Realty Income is the name to beat in net lease
Realty Income is the largest net-lease real estate investment trust (REIT). A net lease requires the tenant to pay for most property-level operating costs. Net lease properties are usually single-tenant assets. Although any individual property is high risk given that there’s only one tenant, across a large portfolio, the risks are fairly low. Realty Income owns over 15,400 properties, which is a massive number compared to most of its peers.
The REIT’s market cap is a huge $50 billion, which is over 3 times larger than its next-closest peer. It is the 800-pound gorilla in the net-lease REIT niche. But it isn’t just big, it is also very well run. Realty Income has an investment-grade balance sheet and a 30-year history of annual dividend increases. This is a very reliable dividend stock.
As for the future, growth is likely to be slow given Realty Income’s vast size. But the company still has a lot of levers to pull on the expansion front. For starters, its portfolio is spread across retail and industrial assets and it has exposure to both North America and Europe (a market in which the net-lease approach is still relatively new). The company’s size and financial strength also give it the ability to take on deals that smaller REITs couldn’t manage, including portfolio transactions and buying smaller peers.
If you don’t mind a slow-and-steady tortoise, and like to own the biggest and best-run companies, Realty Income and its 5.5% dividend yield will be a good fit in your income portfolio.
Agree Realty is a budding upstart
Agree Realty, with a market cap of just $7 billion, only invests in retail properties located in the United States. The company cut its dividend in 2011 when it owned less than 100 properties and a single large tenant ended up in bankruptcy. Back then, it was the poster child for why a large portfolio is important for net-lease REITs. It is a vastly different company today, with over 2,200 properties. While that’s small relative to Realty Income, it is more than enough diversification in the net-lease space to offset both the single-tenant and portfolio-size risks.

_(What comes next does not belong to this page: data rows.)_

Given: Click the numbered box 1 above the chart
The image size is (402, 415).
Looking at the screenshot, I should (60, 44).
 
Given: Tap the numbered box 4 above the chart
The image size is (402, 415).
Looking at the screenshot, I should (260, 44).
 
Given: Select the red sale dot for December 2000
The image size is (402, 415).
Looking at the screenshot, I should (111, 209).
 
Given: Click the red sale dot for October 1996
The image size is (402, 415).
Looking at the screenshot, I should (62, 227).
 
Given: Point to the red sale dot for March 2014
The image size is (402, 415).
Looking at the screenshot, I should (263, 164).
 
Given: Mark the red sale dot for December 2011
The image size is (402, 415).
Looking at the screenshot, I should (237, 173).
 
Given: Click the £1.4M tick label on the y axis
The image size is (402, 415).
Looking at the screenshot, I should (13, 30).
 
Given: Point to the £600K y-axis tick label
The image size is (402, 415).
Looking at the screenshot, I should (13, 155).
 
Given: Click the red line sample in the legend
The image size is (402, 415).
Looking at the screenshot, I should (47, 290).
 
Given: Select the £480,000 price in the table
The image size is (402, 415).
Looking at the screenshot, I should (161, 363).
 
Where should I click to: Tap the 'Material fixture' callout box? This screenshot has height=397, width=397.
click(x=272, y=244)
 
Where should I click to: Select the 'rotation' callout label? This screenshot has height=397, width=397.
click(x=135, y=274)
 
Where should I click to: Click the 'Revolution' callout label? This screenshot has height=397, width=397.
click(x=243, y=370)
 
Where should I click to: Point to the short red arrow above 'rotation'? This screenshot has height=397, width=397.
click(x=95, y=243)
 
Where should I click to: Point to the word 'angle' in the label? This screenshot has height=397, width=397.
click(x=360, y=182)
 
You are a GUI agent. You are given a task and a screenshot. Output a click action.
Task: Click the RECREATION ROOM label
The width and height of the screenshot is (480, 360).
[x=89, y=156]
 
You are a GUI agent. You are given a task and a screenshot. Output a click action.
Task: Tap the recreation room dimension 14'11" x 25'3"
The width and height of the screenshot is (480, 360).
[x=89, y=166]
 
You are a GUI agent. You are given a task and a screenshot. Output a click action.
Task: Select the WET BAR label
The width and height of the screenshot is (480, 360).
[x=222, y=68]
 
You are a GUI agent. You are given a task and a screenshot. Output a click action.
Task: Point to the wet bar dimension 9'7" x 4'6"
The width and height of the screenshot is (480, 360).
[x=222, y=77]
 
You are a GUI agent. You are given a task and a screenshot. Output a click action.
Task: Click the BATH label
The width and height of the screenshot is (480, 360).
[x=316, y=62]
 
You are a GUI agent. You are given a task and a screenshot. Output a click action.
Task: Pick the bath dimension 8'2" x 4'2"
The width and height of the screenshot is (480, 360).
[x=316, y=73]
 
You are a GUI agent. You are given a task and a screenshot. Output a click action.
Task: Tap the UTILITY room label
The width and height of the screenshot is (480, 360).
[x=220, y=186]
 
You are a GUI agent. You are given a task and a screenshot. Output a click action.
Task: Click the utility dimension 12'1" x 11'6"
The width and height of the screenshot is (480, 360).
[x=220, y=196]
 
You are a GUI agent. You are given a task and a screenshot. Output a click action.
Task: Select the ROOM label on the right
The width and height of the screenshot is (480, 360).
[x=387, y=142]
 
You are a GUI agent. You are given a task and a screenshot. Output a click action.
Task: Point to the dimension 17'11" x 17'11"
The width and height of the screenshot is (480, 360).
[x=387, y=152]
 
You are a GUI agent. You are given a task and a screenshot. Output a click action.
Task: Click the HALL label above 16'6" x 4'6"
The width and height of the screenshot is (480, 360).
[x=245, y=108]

Agree’s balance sheet is investment grade. And it has raised its dividend annually for roughly a decade. This is where things get interesting and you start to see the important differences between Realty Income and Agree. Over the past 10 years, Agree’s dividend has increased by roughly 5.7% a year on an annualized basis. Realty Income’s dividend rose closer to 3% a year over that span.
While the gap between roughly 6% and 3% may not seem like much on an absolute basis, it is a huge percentage difference. Agree is essentially the fast-growing upstart in this comparison. Given its significantly smaller size, that’s a situation that’s unlikely to change for a long time. It is also why investors have afforded the REIT a premium price — the yield is 4.5% or so, a full percentage point below that of Realty Income.
All told, this well-run net-lease REIT is going to be attractive to investors focused on dividend growth. It will also be of interest to growth-and-income investors. Realty Income, meanwhile, will probably be favored by those seeking the largest and best-run companies in a sector and the highest yields.
Either one will work, but you might have a preference
Neither Realty Income nor Agree Realty are bad net-lease REITs. The choice between them, in some ways, comes down to the nuances in your investment style. On the other hand, you could just buy both of them, which would give you exposure to both the industry giant and a fast-growing upstart.